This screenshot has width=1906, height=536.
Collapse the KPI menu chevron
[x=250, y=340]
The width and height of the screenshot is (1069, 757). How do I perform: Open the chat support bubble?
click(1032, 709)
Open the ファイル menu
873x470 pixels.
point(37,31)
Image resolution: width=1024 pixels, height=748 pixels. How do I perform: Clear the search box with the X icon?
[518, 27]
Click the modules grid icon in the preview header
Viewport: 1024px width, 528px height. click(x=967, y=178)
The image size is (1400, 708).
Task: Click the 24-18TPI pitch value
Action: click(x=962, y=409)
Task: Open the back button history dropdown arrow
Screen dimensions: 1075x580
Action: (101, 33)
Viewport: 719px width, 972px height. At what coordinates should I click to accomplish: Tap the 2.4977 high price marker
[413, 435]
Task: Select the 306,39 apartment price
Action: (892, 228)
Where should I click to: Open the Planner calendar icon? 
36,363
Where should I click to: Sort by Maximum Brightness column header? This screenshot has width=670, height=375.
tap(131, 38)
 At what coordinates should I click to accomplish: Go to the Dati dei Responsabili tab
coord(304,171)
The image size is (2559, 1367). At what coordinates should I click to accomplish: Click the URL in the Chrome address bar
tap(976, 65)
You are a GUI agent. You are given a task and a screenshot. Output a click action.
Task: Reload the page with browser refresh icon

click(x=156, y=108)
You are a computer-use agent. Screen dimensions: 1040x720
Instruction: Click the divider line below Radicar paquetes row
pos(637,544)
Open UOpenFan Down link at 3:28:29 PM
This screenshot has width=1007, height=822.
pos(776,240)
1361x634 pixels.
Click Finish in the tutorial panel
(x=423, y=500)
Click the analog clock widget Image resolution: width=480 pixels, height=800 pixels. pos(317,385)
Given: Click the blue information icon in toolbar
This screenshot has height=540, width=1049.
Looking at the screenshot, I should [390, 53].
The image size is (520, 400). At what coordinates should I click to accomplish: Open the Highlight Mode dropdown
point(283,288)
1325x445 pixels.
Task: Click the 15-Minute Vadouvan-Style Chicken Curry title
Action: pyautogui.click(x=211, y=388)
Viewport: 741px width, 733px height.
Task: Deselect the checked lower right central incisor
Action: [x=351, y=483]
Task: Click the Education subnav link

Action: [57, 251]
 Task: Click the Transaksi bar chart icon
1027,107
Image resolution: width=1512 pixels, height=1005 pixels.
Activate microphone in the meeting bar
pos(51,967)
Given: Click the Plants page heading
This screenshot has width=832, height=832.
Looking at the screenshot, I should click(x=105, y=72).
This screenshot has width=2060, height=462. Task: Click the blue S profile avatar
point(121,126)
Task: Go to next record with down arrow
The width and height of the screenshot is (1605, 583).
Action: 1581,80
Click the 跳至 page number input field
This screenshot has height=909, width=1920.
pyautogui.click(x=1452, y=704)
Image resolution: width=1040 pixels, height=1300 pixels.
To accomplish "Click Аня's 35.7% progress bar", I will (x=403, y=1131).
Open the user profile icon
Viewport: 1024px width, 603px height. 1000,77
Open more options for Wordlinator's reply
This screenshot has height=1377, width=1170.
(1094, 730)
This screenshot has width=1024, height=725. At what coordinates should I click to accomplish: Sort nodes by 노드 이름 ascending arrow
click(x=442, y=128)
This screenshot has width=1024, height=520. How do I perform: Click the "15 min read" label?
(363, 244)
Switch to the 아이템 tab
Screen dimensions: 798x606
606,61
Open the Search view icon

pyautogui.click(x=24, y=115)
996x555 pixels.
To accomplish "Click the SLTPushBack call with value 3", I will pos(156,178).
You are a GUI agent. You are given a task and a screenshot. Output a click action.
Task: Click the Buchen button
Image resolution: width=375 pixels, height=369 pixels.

- _Task instructions_
Scan the listing above and copy all lines containing the word "button".

- _Exercise response_
Task: Open the back button history dropdown arrow
Task: Click the Buchen button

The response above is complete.